Anonymous wrote:If they’re “clearly wrong,” why do they need to admit anything. Grow up, and move on. If confessions matter that much to you, then don’t talk to them.
Anonymous wrote:I have a coworker like this and the behavior would almost be funny if it weren’t so harmful. She will keep backing up her weird, wrong decisions/assertions until people just start avoiding her.
Anonymous wrote:Anonymous wrote:This is mostly just a complaint, not really looking for advice, though if someone has figured out how to deal with people like this, do share!
I've encountered a few people like this and increasingly I just don't get it because it causes so much conflict and most of it would just go away if they would just learn to say things like "oh, I didn't realize, I'm sorry" or "ok, next time I'll ask" or "thanks for letting me know."
Is this bad parenting? A personality disorder? A belief that admitting fault (even when CLEARLY at fault) will somehow snowball into something else?
I don't get it. I've found "I'm sorry" or "I appreciate you telling me this bothers you" to be incredibly useful statement that have helped make my life immeasurably better and more pleasant. Some people are just allergic to them, though. Just... why.
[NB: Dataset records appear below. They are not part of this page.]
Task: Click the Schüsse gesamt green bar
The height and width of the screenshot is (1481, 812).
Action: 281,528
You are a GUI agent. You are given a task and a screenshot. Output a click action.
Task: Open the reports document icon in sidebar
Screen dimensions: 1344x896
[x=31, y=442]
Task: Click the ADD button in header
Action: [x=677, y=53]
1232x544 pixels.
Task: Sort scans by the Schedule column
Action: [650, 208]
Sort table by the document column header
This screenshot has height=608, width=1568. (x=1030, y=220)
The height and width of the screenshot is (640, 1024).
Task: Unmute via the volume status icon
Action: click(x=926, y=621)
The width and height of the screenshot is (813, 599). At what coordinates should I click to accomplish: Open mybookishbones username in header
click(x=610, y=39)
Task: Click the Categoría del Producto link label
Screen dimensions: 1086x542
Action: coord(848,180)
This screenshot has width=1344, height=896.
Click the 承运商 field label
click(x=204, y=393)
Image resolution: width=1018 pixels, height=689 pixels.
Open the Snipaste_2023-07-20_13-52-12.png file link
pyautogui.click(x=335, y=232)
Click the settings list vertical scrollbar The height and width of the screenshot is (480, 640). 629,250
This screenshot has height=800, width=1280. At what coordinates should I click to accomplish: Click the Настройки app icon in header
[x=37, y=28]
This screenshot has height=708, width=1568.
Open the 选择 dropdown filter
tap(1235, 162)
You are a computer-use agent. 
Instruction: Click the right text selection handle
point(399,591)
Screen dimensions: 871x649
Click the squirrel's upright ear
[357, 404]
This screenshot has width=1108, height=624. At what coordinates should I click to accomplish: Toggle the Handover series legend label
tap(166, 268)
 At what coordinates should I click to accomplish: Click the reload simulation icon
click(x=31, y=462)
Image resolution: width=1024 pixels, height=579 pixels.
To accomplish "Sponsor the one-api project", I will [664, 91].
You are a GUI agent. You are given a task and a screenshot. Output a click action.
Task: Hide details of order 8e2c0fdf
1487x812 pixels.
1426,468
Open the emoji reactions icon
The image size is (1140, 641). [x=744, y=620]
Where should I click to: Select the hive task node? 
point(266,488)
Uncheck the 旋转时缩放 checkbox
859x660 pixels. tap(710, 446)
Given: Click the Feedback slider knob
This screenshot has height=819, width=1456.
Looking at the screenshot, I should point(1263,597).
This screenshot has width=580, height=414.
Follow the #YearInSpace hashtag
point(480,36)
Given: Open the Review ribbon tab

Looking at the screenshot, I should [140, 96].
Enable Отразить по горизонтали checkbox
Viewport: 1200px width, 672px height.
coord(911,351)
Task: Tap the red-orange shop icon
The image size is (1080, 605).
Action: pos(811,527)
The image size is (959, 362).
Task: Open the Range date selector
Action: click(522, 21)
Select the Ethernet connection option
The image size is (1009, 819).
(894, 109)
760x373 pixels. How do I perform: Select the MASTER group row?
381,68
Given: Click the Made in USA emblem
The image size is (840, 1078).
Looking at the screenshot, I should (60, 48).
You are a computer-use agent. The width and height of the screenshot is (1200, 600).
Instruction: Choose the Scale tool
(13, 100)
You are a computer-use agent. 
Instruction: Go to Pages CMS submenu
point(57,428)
I totally agree with you. It is incredibly useful to just say sorry and move on. Helpful in work and personal life. I think it’s actually rare. Most people won’t apologize for things. The only downside to this is someone who acts badly then apologizes but keeps doing the behavior. My husband used to do this—get mad, then apologize, but I wanted him to not lash out.
I learned to say sorry when I went to 12-Step meetings in my 20s. It is part of the 10th step, I think—“when we were wrong promptly admitted it” and I have incorporated that into my life. People are disarmed when you apologize and it opens communication. My parents didn’t apologize for things so I just didn’t learn it. I think it’s pride and embarrassment for people that causes them not to, and some people think it makes them look weak, but the surprise is that if you apologize, it usually works in your favor. Some people say women apologize too much, but not the ones I’ve known.
Anonymous wrote:This is mostly just a complaint, not really looking for advice, though if someone has figured out how to deal with people like this, do share!
I've encountered a few people like this and increasingly I just don't get it because it causes so much conflict and most of it would just go away if they would just learn to say things like "oh, I didn't realize, I'm sorry" or "ok, next time I'll ask" or "thanks for letting me know."
Is this bad parenting? A personality disorder? A belief that admitting fault (even when CLEARLY at fault) will somehow snowball into something else?
I don't get it. I've found "I'm sorry" or "I appreciate you telling me this bothers you" to be incredibly useful statement that have helped make my life immeasurably better and more pleasant. Some people are just allergic to them, though. Just... why.
Anonymous wrote:Often kids in dysfunctional families where shaming played a big part have issues when they’re adults admitting when wrong or saying theyre sorry. It brings forward those same feelings of shame like they’ve done something wrong.